Simple GOOGLE search came up with this........

*Distances shot

The furthest distance shot with any bow is 2,047 yards (1,871.84m) . This was shot 
by the late Harry Drake in 1988 using a crossbow. The furthest with a hand-held — and 
pulled — bow is 1,336 yds 1' 3" (1,222.01m) , shot by Don Brown with an unlimited 
conventional Flight bow in 1987. My 40kg Compound World Record of 1,162 yards was 
made shooting a 30 kg bow — I can't pull 40 kg!

Distances achieved in Britain include:

Conventional Flight Bow (unlimited): Alan Webster — 916 yards
Compound Flight Bow (60 lbs): Barry Groves - 914 yards. That distance has since been 
beaten*


----------



## burda1021 (Sep 1, 2009)

brd556 said:


> Simple GOOGLE search came up with this........
> 
> *Distances shot
> 
> ...


yeah i saw this doesnt make my stomach feel better knowing i could have flung an arrow that far without hitting something i never thought of this before. Note to self always check your bow. It is only 2 months old never even thought the d loop would snap in under 300 shots. Makes me sick i could have hurt someone or something.


----------



## Bean Burrito (Apr 20, 2011)

burda1021 said:


> yeah i saw this doesnt make my stomach feel better knowing i could have flung an arrow that far without hitting something i never thought of this before. Note to self always check your bow. It is only 2 months old never even thought the d loop would snap in under 300 shots. Makes me sick i could have hurt someone or something.


To be honest, I'm gonna put $10 on it that you're overbowing yourself. The d loop didn't break and make your arm magically "cant" (I'm going to guess you meant life/elevate).
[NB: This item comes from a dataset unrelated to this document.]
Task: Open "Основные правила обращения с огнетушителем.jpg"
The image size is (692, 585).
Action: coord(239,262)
It was already lifted before it broke, otherwise the timeframe simply wouldn't make sense. 

In other words? You're skydrawing because your bow is far too heavy for you. Now it would be fair to guess you're a big macho guy like 90% of the other people here (or at least think that way), so you'll probably ignore this and tell yourself you're fine.


----------



## bukfever2 (Feb 16, 2011)

burda1021 said:


> just curious not an accuracy issue. just a how far issue. if i were to just draw back and let er rip how far could i send an arrow. i ask because i made a booboo. was practicing in the back yard and my d loop came off at mid draw, and my arm canted and the arrow just went needless to say had the d loop fixed that day but dont want to kill anyone. and was just curious as to how far the arrow would have gone. it is non residential area so im not worried about hitting anyone, just curious as to distance the arrow would have went.


Another example of why you should draw your bow at a target and not the sky!!


----------



## loomis77 (Jan 30, 2011)

Bean Burrito said:


> Now it would be fair to guess you're a big macho guy like 90% of the other people here (or at least think that way), so you'll probably ignore this and tell yourself you're fine.
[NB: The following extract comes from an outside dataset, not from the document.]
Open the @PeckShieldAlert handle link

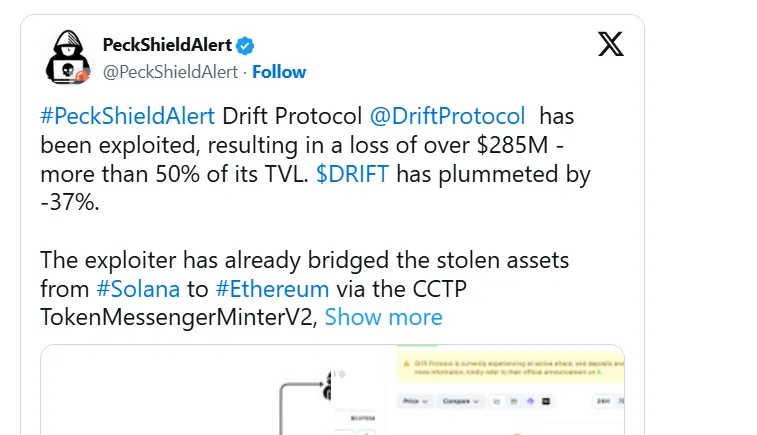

And another example of why people stop asking questions on AT...because instead of being given/offered constructive advice in a friendly manner, they cop that ^^^ rubbish!


----------



## jack70707 (Feb 27, 2009)

I had my share of broken d-loops .... whether the knot slipped or loop got cut by burr on release tooth ( chipped a tooth once...grrrrr :wink: ). Every failure send my arrow towards the general target area simply because i draw my bow inline with target.

Sky drawing , chicken wing , drunken warrior - all these methods help overcome powerful draw weight , but take away from accuracy and lead to injury in later time - not to forget -are just plain dangerous for everyone around . 

Bean's comment might be "spicy" , but He is far from being wrong ... just sayin' .

To answer OP's thread : all my bows are 60lb or less ... the furthest distance i got was about 400 yards . Couple of arrows hit a tree stomps and buried themselves deep enough where i had to break'em off ukey:


----------



## pbusanga (Aug 25, 2010)

^^^ i agree^^ what Burrito said is 100% correct, but no need to qualify with sarcasm


----------



## burda1021 (Sep 1, 2009)

not over drawing i did get done walking 8 hours with a backpack leaf blower on my back which could have led to the feel of being overdrawn. all my bows i shoot at 68-72 pound dw. im really more concerned with the fact that i sent an arrow that far. when you take hunter tracker education they never talk about how far an arrow goes only the bullets. in 6 years of shooting this is really the first ntime anything like this ever happened. the d loop worked for the first 200+ shots.


----------



## jimrau (Dec 27, 2006)

I tried it. A 70# 29" Mathews MQ 1 shooting a Gold Tip 5575 with 3" vanes (385 gr) starting at 275 fps went 445 yards. And that isn't exactly a speed bow.


----------



## Widgeon (Jul 17, 2009)

DRAW ON TARGET. Always. Period. There is never any excuse not to except possibly shooting at extreme angles when you need to draw straight and then adjust for the angle.


----------



## Widgeon (Jul 17, 2009)

oops...double post


----------



## straight2it (Nov 30, 2010)

Bean Burrito said:


> To be honest, I'm gonna put $10 on it that you're overbowing yourself. The d loop didn't break and make your arm magically "cant" (I'm going to guess you meant life/elevate). It was already lifted before it broke, otherwise the timeframe simply wouldn't make sense.
> 
> In other words? You're skydrawing because your bow is far too heavy for you. Now it would be fair to guess you're a big
> macho guy like 90% of the other people here (or at least think that way), so you'll probably ignore this and tell yourself you're fine.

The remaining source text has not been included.